Work to complete:
Please report every line from the material that contains the word "header".

Start of Block

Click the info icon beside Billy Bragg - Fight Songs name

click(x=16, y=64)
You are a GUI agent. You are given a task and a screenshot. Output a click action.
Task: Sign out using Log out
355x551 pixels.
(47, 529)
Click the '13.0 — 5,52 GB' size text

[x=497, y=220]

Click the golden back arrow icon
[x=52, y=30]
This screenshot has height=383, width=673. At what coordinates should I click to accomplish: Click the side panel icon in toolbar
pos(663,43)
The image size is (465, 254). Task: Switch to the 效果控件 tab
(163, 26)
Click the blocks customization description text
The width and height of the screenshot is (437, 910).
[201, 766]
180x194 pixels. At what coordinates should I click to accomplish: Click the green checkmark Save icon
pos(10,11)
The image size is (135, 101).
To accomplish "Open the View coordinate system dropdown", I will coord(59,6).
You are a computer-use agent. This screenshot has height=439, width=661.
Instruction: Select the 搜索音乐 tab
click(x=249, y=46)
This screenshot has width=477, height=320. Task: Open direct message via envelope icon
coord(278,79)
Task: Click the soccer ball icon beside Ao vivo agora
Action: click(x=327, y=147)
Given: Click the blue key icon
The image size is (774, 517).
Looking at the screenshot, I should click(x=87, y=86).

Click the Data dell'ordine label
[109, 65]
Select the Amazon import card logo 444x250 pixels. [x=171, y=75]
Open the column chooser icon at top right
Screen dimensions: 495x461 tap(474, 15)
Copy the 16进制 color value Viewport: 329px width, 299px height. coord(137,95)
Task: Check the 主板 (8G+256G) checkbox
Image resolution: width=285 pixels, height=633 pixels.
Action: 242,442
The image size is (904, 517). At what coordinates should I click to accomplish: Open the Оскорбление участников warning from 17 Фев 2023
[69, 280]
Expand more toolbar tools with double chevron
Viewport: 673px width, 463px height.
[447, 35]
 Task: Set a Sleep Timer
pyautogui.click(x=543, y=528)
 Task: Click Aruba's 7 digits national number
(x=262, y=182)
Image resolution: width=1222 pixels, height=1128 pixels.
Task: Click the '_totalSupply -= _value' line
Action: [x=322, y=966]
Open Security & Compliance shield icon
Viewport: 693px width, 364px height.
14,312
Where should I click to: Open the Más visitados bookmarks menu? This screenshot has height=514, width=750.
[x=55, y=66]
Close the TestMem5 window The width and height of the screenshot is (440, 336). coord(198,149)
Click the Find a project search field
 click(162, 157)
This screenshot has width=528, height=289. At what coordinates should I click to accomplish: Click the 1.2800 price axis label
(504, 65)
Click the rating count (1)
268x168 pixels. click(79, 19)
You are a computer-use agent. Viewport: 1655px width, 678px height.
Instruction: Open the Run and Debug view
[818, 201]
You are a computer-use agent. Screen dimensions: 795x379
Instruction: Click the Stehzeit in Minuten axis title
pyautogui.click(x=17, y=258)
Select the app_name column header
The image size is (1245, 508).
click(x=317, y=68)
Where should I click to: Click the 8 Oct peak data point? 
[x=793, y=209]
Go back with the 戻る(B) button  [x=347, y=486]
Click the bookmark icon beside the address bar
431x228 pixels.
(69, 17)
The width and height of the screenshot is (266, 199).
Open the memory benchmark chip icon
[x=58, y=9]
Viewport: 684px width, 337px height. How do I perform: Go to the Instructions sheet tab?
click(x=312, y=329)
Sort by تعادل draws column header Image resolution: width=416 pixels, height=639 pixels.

End of Block

Exercise solution:
Select the app_name column header
Sort by تعادل draws column header Image resolution: width=416 pixels, height=639 pixels.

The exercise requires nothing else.